**What is being asked**
Look through the data that follows and copy each line with the string "Freedom".

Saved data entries

..........

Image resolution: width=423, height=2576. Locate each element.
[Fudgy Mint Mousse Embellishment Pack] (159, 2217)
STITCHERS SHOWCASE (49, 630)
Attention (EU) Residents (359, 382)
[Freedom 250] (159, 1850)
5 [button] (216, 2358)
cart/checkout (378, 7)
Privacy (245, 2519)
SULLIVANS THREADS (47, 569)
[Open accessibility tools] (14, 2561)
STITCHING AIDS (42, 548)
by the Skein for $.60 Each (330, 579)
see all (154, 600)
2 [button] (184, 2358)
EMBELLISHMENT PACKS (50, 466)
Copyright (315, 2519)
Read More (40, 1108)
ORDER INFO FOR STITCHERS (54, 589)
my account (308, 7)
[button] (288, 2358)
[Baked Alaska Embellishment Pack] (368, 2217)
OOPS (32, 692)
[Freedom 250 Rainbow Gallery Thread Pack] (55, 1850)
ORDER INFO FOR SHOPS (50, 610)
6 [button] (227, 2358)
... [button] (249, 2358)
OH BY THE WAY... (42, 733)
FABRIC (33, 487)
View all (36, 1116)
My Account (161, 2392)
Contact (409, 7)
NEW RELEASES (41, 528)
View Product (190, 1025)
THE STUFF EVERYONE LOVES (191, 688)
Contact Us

..........

**Result of this exercise**
[Freedom 250] (159, 1850)
[Freedom 250 Rainbow Gallery Thread Pack] (55, 1850)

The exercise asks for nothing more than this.